Lawrence Di Rita, porte-parole du secrétaire d'Etat américain Donald Rumsfeld, a déclaré, dans une lettre envoyée le 7 mars à Reuters, que les avocats du commandement central ainsi que le Pentagone avaient réétudié "l'enquête préliminaire sans découvrir de nouveaux éléments."
"Il est réellement dommage que Reuters ne soit pas satisfaite de la décision" a affirmé le porte-parole avant de poursuivre : "Je vous recommande d'envoyer vos journalistes accompagner les unités américaines sur le terrain. Ce serait une excellente opportunité de couvrir les activités militaires des Etats-Unis en Irak."
Les trois Irakiens ainsi qu'un quatrième travaillant pour la chaîne américaine NBC avaient été détenus quelques jours par l'armée américaine, en janvier 2004, dans la base militaire " Forward Operating Base Volturno" a proximité de Falloujah.

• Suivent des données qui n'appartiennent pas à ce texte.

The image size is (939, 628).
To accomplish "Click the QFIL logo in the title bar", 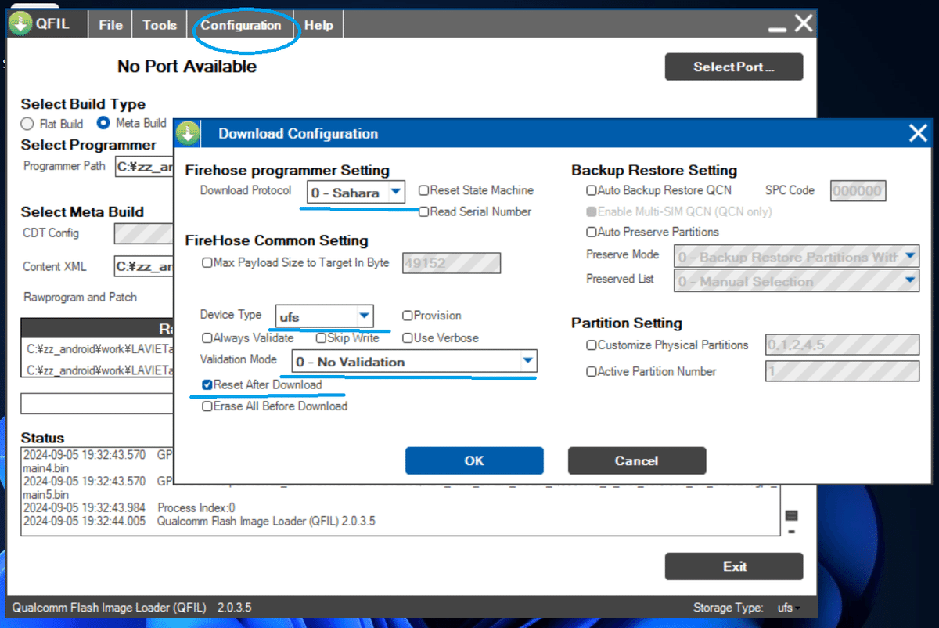I will tap(19, 23).
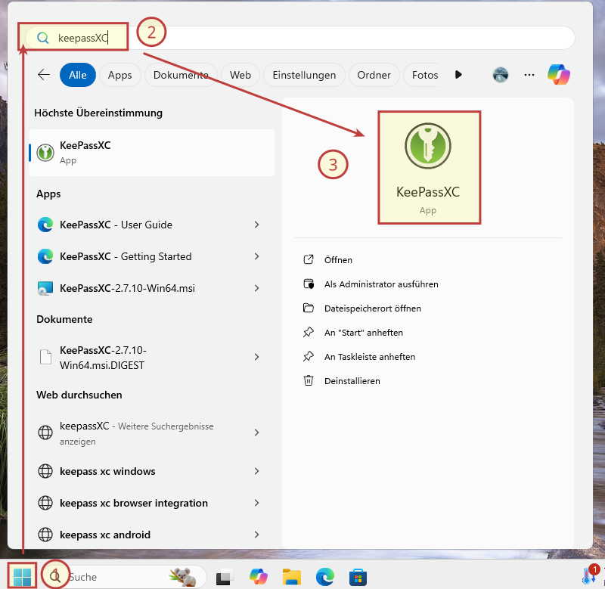Launch Microsoft Store from the taskbar
605x589 pixels.
pos(358,578)
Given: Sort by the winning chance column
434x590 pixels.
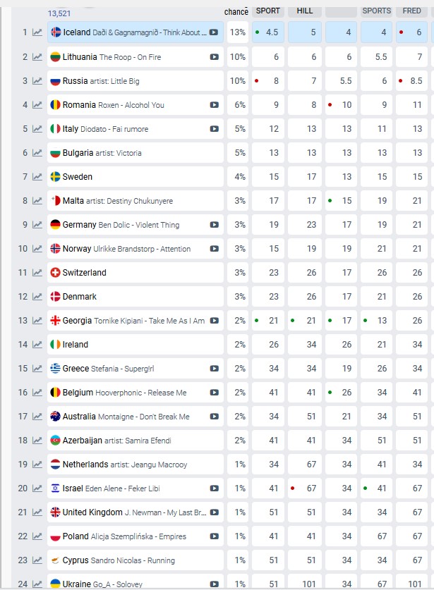Looking at the screenshot, I should pyautogui.click(x=236, y=12).
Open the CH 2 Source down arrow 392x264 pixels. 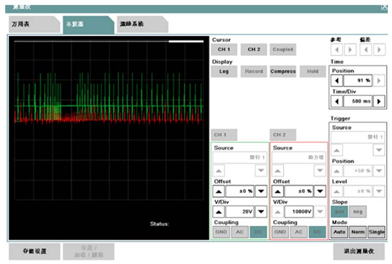(320, 171)
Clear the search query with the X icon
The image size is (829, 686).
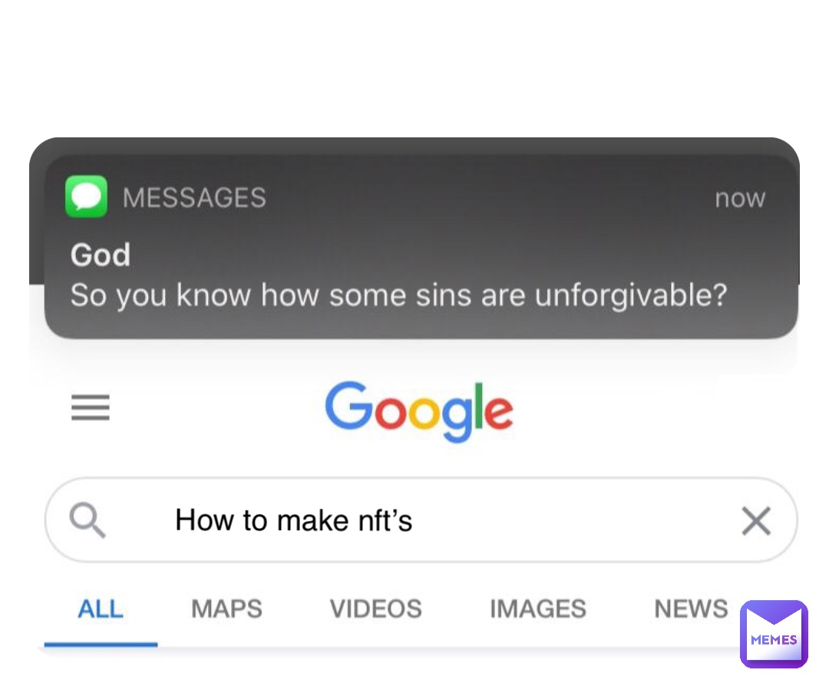756,520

Ils ont déclaré avoir été "battus et avoir subi des traitements humiliants et dégradants d'ordre sexuel et religieux".
L'enquête préliminaire avait conclu qu'«aucun cas d'abus spécifique n'a été enregistré ». Aucun des soldats, interrogés sous serment, n'a « admis avoir connaissance d'abus physiques ou d'actes de torture ». L'armée américaine n'a jamais interrogé les trois employés de Reuters.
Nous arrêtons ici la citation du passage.